[ad_1]
Mexico has ample opportunities to attract solar and wind energy investment, but recent legal and regulatory changes are scaring investors and derailing climate goals. Mexico’s government has worked to implement reforms that will hinder privately funded renewable energy projects. The rule changes allow the country’s state-run electricity company, the CFE, to turn away from less expensive electricity produced from solar and wind, and prioritize electricity produced by state-run facilities using fossil fuel sources. While Europe pursues net-zero targets and the U.S. and China look to promote electric cars, Mexico’s President Andres Manuel Lopez Obrador has promised voters that he’ll build a multi-billion-dollar refinery to allow drivers in Mexico to buy Mexican gasoline. It looks like energy nationalism is taking precedence over other priorities including climate change and job creation. Lopez Obrador, has also embraced coal as fuel for producing electricity, and has disparaged wind turbines for polluting the visual landscape in rural areas. Overall, it appears Lopez Obrador is prioritizing fossil fuels at the expense of renewable energy. The US Chamber of Commerce has called the rule changes, “deeply troubling.” Mexico’s National Chamber of the Manufacturing Industry (CANACINTRA) warns that the changes would result in “poor quality services [and] higher costs.” So far, some of the initiatives have been blocked by Mexico’s courts. Renewable energy companies have also threatened arbitration under the USMCA trade agreement Lopez Obrador signed with the US and Canada. (Lopez Obrador responded by lambasting Mexican lawyers working for foreign energy companies as traitors.) In general, Lopez Obrador has embraced a chaotic, capricious style of governance and has created new problems for private sector companies looking to invest in Mexico’s renewable energy sector. Mexico has abundant opportunities to embrace wind and solar energy, but new investment projects will face heightened levels of political risk and increasing uncertainty. In order to discuss the outlook for Mexico’s energy sector, I reached out to Jeremy Martin, the Vice-President of Energy & Sustainability at the Institute of the Americas, a San Diego-based think tank.

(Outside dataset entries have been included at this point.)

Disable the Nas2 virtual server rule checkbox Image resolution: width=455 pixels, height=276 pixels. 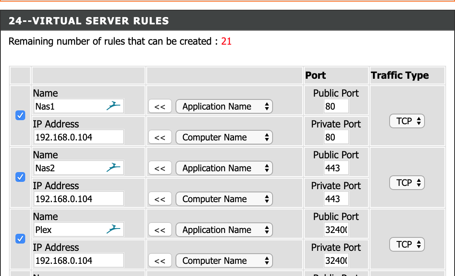click(20, 177)
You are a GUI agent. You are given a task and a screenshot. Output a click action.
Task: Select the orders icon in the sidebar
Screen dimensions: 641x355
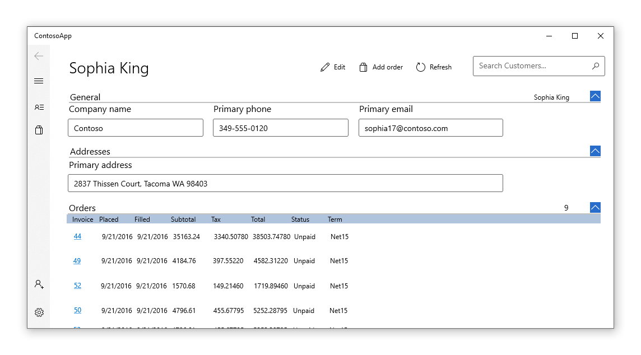(39, 130)
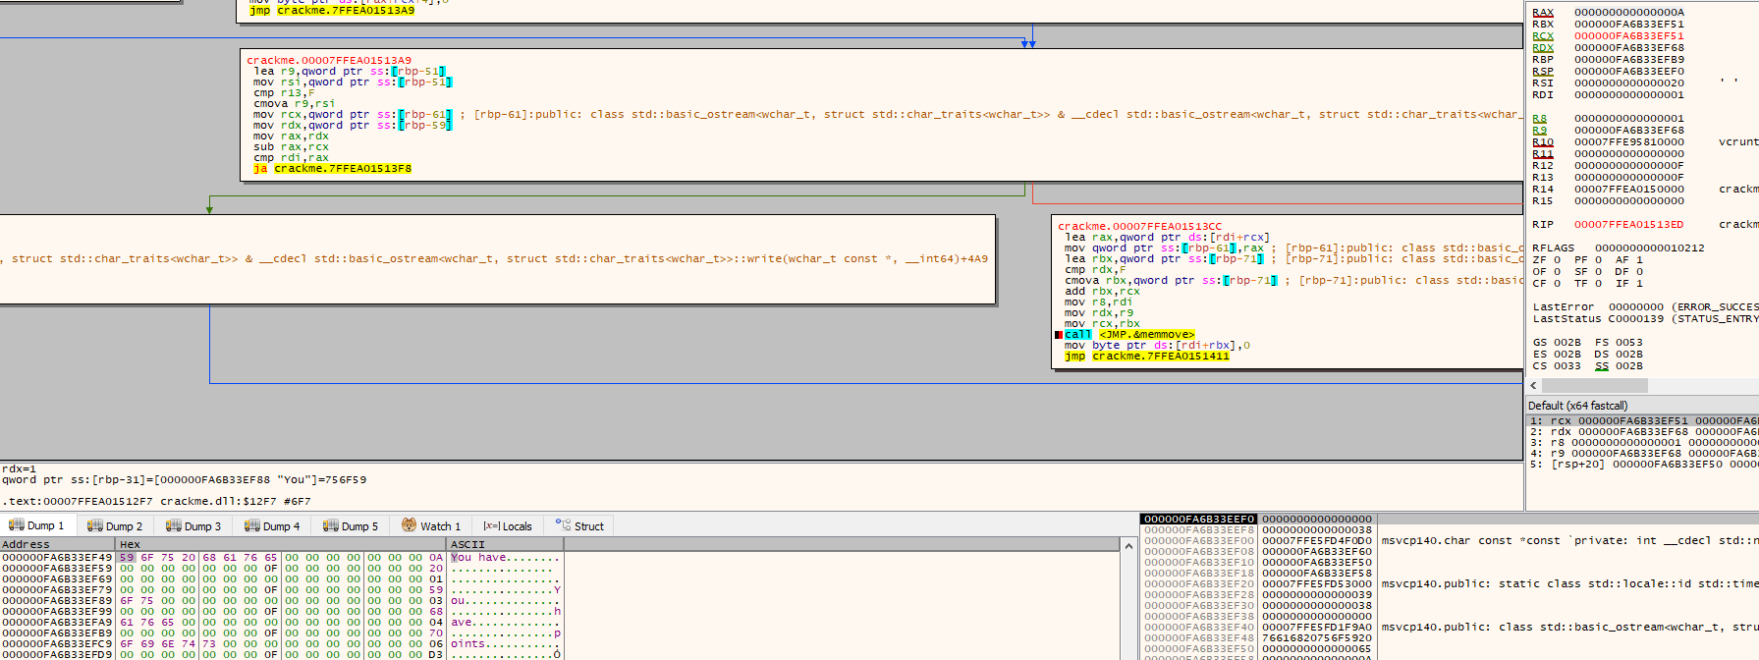Select the RIP register value

(x=1628, y=225)
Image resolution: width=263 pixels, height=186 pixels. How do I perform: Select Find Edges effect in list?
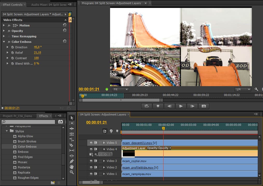(25, 157)
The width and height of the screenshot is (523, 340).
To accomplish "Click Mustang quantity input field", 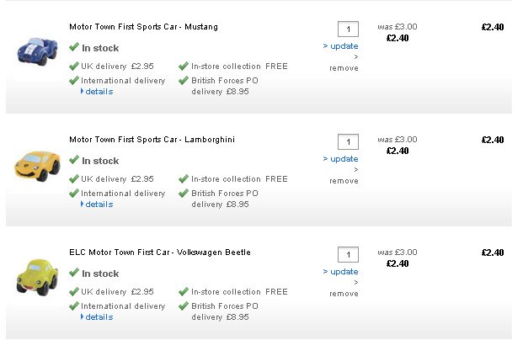I will (x=348, y=29).

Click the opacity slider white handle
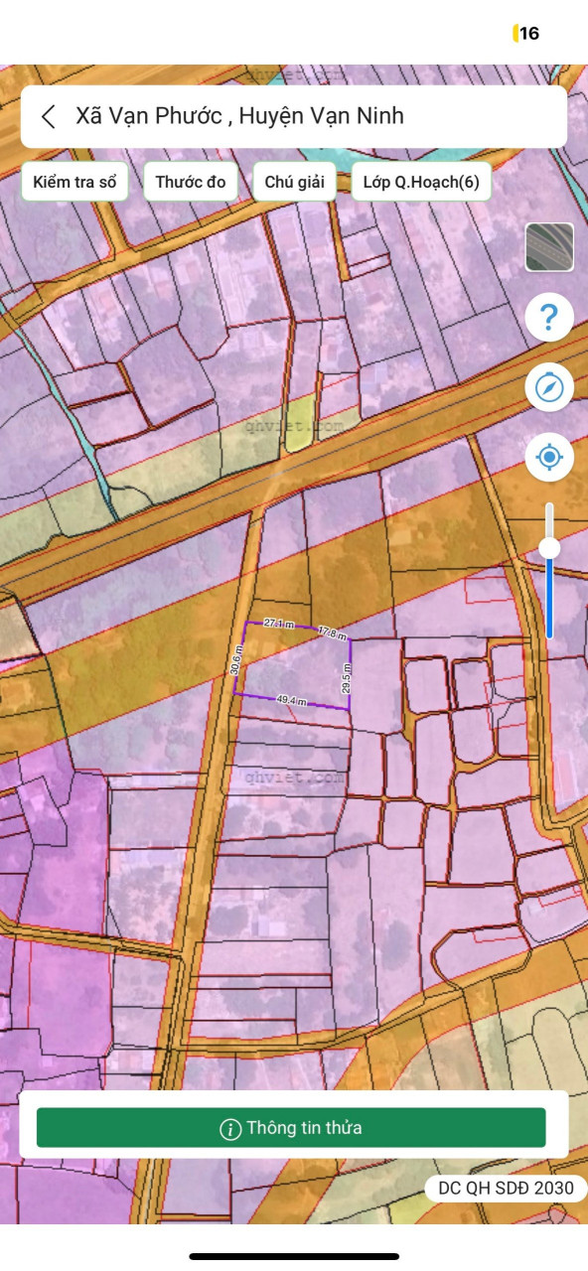click(549, 548)
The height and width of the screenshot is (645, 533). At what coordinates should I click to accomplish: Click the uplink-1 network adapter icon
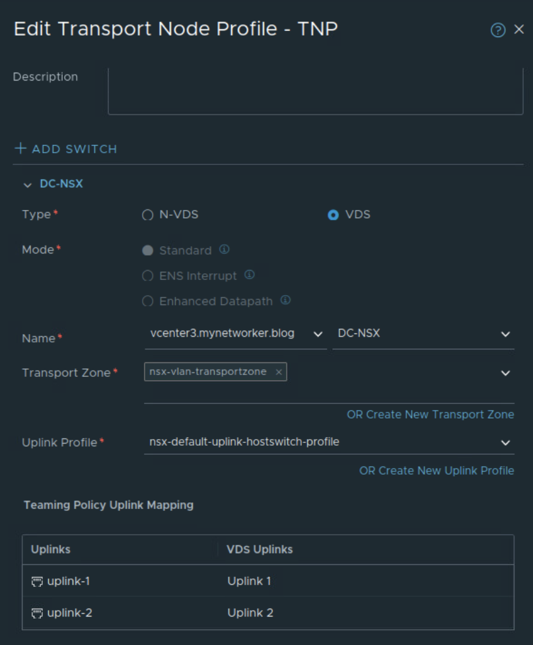point(36,582)
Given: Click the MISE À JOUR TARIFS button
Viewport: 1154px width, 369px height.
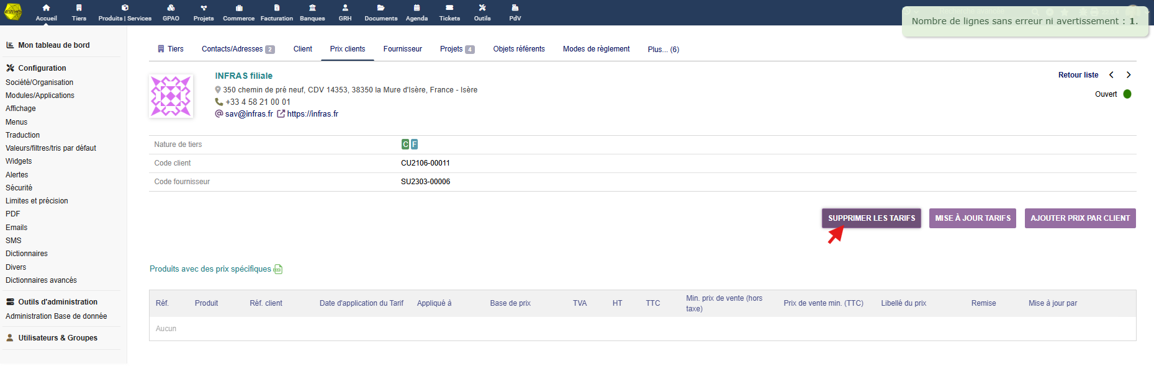Looking at the screenshot, I should click(x=972, y=218).
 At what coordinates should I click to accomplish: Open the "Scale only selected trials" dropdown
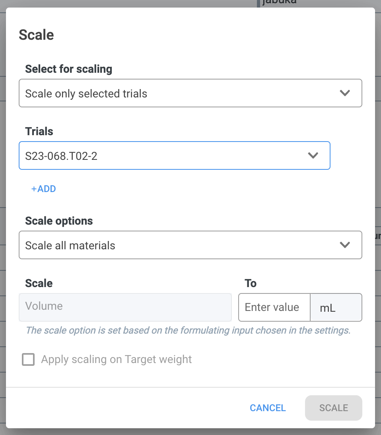[x=179, y=93]

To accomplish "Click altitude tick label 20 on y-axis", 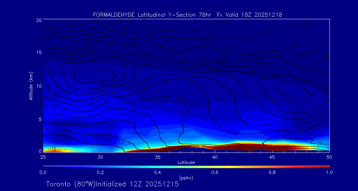I will [38, 20].
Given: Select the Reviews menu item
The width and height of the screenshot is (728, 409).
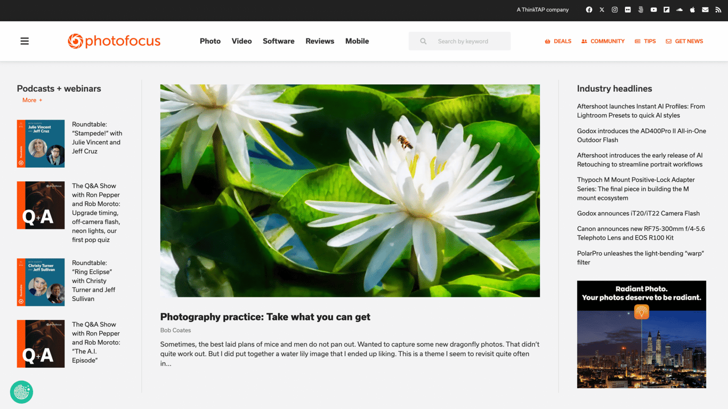Looking at the screenshot, I should pos(319,41).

Nathaniel Parish Flannery: Over the last few years how has Mexico fit in with global trends for coal, fossil fuels, and renewables?

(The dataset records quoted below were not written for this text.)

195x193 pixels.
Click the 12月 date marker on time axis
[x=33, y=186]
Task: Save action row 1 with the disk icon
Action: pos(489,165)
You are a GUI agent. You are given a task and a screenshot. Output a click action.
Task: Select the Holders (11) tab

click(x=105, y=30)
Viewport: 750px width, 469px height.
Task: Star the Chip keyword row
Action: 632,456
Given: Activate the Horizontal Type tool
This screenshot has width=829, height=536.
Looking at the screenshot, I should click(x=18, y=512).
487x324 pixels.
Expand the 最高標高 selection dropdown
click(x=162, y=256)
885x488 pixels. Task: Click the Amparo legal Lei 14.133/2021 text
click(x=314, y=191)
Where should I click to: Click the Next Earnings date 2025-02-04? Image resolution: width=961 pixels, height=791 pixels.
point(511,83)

Jeremy Martin: Globally, the energy trend lines are clear. Net-zero and climate action are the imperatives driving policy choices and regulations the world over. Major global energy companies including Shell, BP, and Total are already acknowledging that our energy system is transitioning from being reliant upon fossil fuels to working towards the goal of being low-carbon and eventually zero-carbon. To wit, right now roughly two thirds of the world’s emissions are currently produced by countries that have now set in place net-zero targets. Timelines and approaches differ, but the ultimate goals and objectives do not. Obviously, the arrival of the Biden administration has breathed important life into global efforts and constructs such as the Paris Agreement.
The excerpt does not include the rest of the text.